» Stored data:
-----

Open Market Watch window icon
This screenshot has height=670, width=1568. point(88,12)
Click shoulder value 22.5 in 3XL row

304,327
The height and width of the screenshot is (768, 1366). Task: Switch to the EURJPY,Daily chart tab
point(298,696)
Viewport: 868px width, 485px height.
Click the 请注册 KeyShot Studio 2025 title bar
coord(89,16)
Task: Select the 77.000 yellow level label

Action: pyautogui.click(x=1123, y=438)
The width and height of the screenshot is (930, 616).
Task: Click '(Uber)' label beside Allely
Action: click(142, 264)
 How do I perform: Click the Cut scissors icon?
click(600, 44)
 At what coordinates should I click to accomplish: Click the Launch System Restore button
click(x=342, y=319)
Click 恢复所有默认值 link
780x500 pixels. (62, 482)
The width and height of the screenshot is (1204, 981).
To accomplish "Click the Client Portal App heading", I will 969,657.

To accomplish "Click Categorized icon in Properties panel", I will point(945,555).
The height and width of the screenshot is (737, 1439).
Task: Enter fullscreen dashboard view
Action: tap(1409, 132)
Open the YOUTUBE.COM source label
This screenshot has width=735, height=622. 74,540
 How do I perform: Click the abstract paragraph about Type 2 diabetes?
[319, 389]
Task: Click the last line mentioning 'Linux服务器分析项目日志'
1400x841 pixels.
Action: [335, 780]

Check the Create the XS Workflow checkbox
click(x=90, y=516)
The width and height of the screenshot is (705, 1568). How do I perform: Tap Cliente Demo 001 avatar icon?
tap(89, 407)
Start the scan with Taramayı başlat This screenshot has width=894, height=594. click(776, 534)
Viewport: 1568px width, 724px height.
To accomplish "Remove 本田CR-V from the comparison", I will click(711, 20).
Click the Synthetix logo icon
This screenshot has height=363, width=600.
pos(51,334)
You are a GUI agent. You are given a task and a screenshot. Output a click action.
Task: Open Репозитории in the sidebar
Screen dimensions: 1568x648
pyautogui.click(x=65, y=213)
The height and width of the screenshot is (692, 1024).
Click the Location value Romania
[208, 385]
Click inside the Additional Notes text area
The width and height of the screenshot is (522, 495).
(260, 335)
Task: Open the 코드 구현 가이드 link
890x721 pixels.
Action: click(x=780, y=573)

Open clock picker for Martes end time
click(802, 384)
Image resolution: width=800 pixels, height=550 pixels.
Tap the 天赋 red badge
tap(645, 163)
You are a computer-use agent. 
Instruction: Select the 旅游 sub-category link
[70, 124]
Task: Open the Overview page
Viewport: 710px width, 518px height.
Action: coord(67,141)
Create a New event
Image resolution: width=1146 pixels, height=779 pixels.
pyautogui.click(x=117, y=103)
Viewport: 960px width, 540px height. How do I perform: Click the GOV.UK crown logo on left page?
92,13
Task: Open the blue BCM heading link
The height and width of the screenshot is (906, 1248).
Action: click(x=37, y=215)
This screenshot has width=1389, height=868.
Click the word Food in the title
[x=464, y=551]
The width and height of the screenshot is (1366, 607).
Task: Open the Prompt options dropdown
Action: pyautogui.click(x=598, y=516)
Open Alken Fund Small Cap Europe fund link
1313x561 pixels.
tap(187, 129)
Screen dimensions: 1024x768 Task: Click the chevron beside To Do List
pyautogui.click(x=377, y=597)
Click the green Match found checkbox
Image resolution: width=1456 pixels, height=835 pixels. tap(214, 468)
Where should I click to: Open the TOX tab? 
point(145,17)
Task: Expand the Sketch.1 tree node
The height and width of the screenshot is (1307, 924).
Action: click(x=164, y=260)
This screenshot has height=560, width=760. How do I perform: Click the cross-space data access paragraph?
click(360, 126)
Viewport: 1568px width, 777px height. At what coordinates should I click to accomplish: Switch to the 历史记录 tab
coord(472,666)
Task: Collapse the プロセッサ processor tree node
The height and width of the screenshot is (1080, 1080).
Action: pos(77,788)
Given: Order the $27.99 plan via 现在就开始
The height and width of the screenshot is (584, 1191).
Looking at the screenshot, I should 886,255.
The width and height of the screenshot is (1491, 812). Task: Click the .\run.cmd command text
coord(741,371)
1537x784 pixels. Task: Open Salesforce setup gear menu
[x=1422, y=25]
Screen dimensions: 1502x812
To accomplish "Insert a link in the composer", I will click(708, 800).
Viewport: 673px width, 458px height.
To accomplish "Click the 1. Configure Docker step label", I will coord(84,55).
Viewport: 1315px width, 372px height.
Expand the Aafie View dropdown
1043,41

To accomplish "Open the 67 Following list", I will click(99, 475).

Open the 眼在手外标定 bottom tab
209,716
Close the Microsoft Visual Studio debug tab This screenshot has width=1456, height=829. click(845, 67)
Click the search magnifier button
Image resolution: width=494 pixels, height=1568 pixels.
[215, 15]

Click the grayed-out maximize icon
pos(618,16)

-----

» Brief: All of the entries above are to be written out again exactly.

» Exercise output:
Open Market Watch window icon
This screenshot has height=670, width=1568. point(88,12)
Click shoulder value 22.5 in 3XL row

304,327
The height and width of the screenshot is (768, 1366). Task: Switch to the EURJPY,Daily chart tab
point(298,696)
Viewport: 868px width, 485px height.
Click the 请注册 KeyShot Studio 2025 title bar
coord(89,16)
Task: Select the 77.000 yellow level label

Action: pyautogui.click(x=1123, y=438)
The width and height of the screenshot is (930, 616).
Task: Click '(Uber)' label beside Allely
Action: click(142, 264)
 How do I perform: Click the Cut scissors icon?
click(600, 44)
 At what coordinates should I click to accomplish: Click the Launch System Restore button
click(x=342, y=319)
Click 恢复所有默认值 link
780x500 pixels. (62, 482)
The width and height of the screenshot is (1204, 981).
To accomplish "Click the Client Portal App heading", I will 969,657.

To accomplish "Click Categorized icon in Properties panel", I will point(945,555).
The height and width of the screenshot is (737, 1439).
Task: Enter fullscreen dashboard view
Action: tap(1409, 132)
Open the YOUTUBE.COM source label
This screenshot has width=735, height=622. 74,540
 How do I perform: Click the abstract paragraph about Type 2 diabetes?
[319, 389]
Task: Click the last line mentioning 'Linux服务器分析项目日志'
1400x841 pixels.
Action: [335, 780]

Check the Create the XS Workflow checkbox
click(x=90, y=516)
The width and height of the screenshot is (705, 1568). How do I perform: Tap Cliente Demo 001 avatar icon?
tap(89, 407)
Start the scan with Taramayı başlat This screenshot has width=894, height=594. click(776, 534)
Viewport: 1568px width, 724px height.
To accomplish "Remove 本田CR-V from the comparison", I will click(711, 20).
Click the Synthetix logo icon
This screenshot has height=363, width=600.
pos(51,334)
You are a GUI agent. You are given a task and a screenshot. Output a click action.
Task: Open Репозитории in the sidebar
Screen dimensions: 1568x648
pyautogui.click(x=65, y=213)
The height and width of the screenshot is (692, 1024).
Click the Location value Romania
[208, 385]
Click inside the Additional Notes text area
The width and height of the screenshot is (522, 495).
(260, 335)
Task: Open the 코드 구현 가이드 link
890x721 pixels.
Action: click(x=780, y=573)

Open clock picker for Martes end time
click(802, 384)
Image resolution: width=800 pixels, height=550 pixels.
Tap the 天赋 red badge
tap(645, 163)
You are a computer-use agent. 
Instruction: Select the 旅游 sub-category link
[70, 124]
Task: Open the Overview page
Viewport: 710px width, 518px height.
Action: coord(67,141)
Create a New event
Image resolution: width=1146 pixels, height=779 pixels.
pyautogui.click(x=117, y=103)
Viewport: 960px width, 540px height. How do I perform: Click the GOV.UK crown logo on left page?
92,13
Task: Open the blue BCM heading link
The height and width of the screenshot is (906, 1248).
Action: click(x=37, y=215)
This screenshot has width=1389, height=868.
Click the word Food in the title
[x=464, y=551]
The width and height of the screenshot is (1366, 607).
Task: Open the Prompt options dropdown
Action: pyautogui.click(x=598, y=516)
Open Alken Fund Small Cap Europe fund link
1313x561 pixels.
tap(187, 129)
Screen dimensions: 1024x768 Task: Click the chevron beside To Do List
pyautogui.click(x=377, y=597)
Click the green Match found checkbox
Image resolution: width=1456 pixels, height=835 pixels. tap(214, 468)
Where should I click to: Open the TOX tab? 
point(145,17)
Task: Expand the Sketch.1 tree node
The height and width of the screenshot is (1307, 924).
Action: click(x=164, y=260)
This screenshot has height=560, width=760. How do I perform: Click the cross-space data access paragraph?
click(360, 126)
Viewport: 1568px width, 777px height. At what coordinates should I click to accomplish: Switch to the 历史记录 tab
coord(472,666)
Task: Collapse the プロセッサ processor tree node
The height and width of the screenshot is (1080, 1080).
Action: pos(77,788)
Given: Order the $27.99 plan via 现在就开始
The height and width of the screenshot is (584, 1191).
Looking at the screenshot, I should 886,255.
The width and height of the screenshot is (1491, 812). Task: Click the .\run.cmd command text
coord(741,371)
1537x784 pixels. Task: Open Salesforce setup gear menu
[x=1422, y=25]
Screen dimensions: 1502x812
To accomplish "Insert a link in the composer", I will click(708, 800).
Viewport: 673px width, 458px height.
To accomplish "Click the 1. Configure Docker step label", I will coord(84,55).
Viewport: 1315px width, 372px height.
Expand the Aafie View dropdown
1043,41

To accomplish "Open the 67 Following list", I will click(99, 475).

Open the 眼在手外标定 bottom tab
209,716
Close the Microsoft Visual Studio debug tab This screenshot has width=1456, height=829. click(845, 67)
Click the search magnifier button
Image resolution: width=494 pixels, height=1568 pixels.
[215, 15]

Click the grayed-out maximize icon
pos(618,16)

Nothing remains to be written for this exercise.